## [Kurze Aufgabe 1]
Übertrage aus dem Brief über die Tiroler Reise den Satz „Die Schöntaufspitze ist eine der herrlichsten Alpenpartien, welche dem Gorner Grat ebenbürtig zur Seite gesetzt werden kann.“ ins Englische.
## [Kurze Aufgabe 2]
Führe den Brief über die Tiroler Reise im Anschluss an seinen letzten Satz weiter.

## [Quelltext]

****************************************

Richard Hertwig an Ernst Haeckel, Berchtesgaden, 16. September 1881

Berchtesgaden den 16. Sept. 1881.

Hochgeehrter Herr Professor!

Heute sind wir am Schluß unserer Tiroler Reise angelangt. Von Hallein aus haben wir gestern einen Abstecher nach Berchtesgaden gemacht und sitzen jetzt, während der Regen draußen herniederströmt, im Hotel, den Zeitpunkt erharrend, wo der Himmel sich aufhellt und es uns möglich sein wird den Königssee zu besuchen. Inzwischen werden wir einmal das Bergwerk befahren. Zum Glück kam uns unser Reisegefährte, das schlechte Wetter, dahinein || nicht folgen.

Unsere Tour haben wir in der ursprünglich projectirten Weise nicht ausführen können. Wir wurden in Innsbruck gezwungen, Zillerthal und Oetzthal aufzugeben und direct nach Bozen und Meran zu fahren, wo wir zwei schöne Tage verlebten. Von da aus machten wir einen Abstecher nach dem Ortler, verließen das Vintschgau bei Schlanders, um durch das Martellthal, über das Madritschjoch und die Schöntaufspitze nach Sulden zu gelangen. Die Schöntaufspitze ist eine der herrlichsten Alpenpartien, welche dem Gorner Grat ebenbürtig zur Seite gesetzt werden kann. Sie liegt auf dem mittleren von den 3 Kämmen, welche die Ortlergruppe bilden, dem Ausstrahlungspunkt sehr genähert, so daß man nach links und rechts auf || die herrlich geformten Spitzen des Ortlergebiets und die zahllosen abfallenden Gletscher sieht. Auf der Tour waren wir sehr vom Wetter begünstigt und hatten ausserordentlich angenehme Reisebegleiter, ein Herr und Frau Pönsgen. Frau Pönsgen ist in Bonn erzogen und ist mit Bleeks sehr befreundet; sie hat Ihre Bekanntschaft in Bonn gemacht und ist eine eifrige Leserin Ihrer Schriften; auch ihr Mann hat viel Interesse für Naturwissenschaften, so daß sich viel Anknüpfungspunkte boten.

****************************************

Daten zu Elementen und Textpositionen:
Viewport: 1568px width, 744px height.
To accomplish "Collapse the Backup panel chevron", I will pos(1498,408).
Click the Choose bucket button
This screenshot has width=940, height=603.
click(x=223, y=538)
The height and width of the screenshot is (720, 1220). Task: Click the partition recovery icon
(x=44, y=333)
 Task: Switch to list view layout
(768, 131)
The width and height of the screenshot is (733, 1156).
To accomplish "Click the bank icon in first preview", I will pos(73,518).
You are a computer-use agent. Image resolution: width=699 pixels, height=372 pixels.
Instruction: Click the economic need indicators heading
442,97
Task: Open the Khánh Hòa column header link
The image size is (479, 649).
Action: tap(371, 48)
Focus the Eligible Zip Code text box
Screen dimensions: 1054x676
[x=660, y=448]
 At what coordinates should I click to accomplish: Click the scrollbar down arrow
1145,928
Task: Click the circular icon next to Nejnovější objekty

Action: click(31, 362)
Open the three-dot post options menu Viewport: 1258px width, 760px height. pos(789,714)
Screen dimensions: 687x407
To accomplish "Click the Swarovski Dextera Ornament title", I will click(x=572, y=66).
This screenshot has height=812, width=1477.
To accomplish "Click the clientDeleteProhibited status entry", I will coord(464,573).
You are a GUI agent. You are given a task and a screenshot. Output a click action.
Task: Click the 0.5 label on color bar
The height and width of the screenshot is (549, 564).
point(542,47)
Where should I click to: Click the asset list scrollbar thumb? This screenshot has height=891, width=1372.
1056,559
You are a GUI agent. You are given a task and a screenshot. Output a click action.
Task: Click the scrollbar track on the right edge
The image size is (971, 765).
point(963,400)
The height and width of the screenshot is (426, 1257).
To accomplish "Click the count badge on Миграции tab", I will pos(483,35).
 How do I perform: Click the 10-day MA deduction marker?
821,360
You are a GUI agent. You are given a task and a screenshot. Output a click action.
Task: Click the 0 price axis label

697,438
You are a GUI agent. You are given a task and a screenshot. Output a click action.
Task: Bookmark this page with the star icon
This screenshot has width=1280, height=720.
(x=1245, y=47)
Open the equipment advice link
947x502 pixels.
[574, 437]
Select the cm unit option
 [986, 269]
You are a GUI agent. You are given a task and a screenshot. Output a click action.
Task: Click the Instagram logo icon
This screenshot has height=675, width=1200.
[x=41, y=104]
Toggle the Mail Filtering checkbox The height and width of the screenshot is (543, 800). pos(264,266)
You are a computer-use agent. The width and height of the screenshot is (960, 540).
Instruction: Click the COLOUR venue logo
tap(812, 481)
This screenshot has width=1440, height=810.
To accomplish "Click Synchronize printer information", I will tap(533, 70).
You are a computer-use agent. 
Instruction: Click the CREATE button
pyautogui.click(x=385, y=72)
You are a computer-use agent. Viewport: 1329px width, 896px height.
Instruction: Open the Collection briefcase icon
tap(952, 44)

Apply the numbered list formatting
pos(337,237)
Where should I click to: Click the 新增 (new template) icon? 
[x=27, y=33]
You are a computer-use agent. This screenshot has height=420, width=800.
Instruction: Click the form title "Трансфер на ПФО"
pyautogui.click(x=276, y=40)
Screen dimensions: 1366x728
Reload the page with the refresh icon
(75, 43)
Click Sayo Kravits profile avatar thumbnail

****************************************

## [Schriftliche Antwort 1]
The Schöntaufspitze is one of the most magnificent Alpine excursions, one that can be placed on an equal footing with the Gorner Grat.

## [Schriftliche Antwort 2]
Sulden haben wir nur im Nebel gesehen; die Stilfser Jochstraße ließ sich anfänglich auch schlecht an; doch hatten wir auf dem Hin- und Rückweg schönste Aussicht vom „weißen Knott“, welcher alle meine Erwartungen weit übertroffen hat. || Auch beim Besuch des Ampezzothales und der Glockner-Umgebung war das Wetter sehr unbeständig. Wir können daher noch von Glück sprechen, daß wir auf einem Höhepunkt der Dolomiten (Tondi di Faloria) und auf der Franz-Josephshöhe klare Aussicht und prächtige Beleuchtung hatten.

Für Sie naht wohl bald der Tag der Abreise. Noch einmal von Oscar und mir die wärmsten und herzlichsten Wünsche, daß Ihnen der Aufenthalt in Ceylon reiche wissenschaftliche Ausbeute und vollen Genuß der Tropenwelt bieten möge! Uns würde es ein großes Vergnügen bereiten, wenn wir in irgendwelcher Weise dazu ein wenig beitragen könnten, und bitten wir Sie nochmals, sich an uns zu wenden, wenn Sie etwa vergessene Utensilien nachgesandt haben möchten.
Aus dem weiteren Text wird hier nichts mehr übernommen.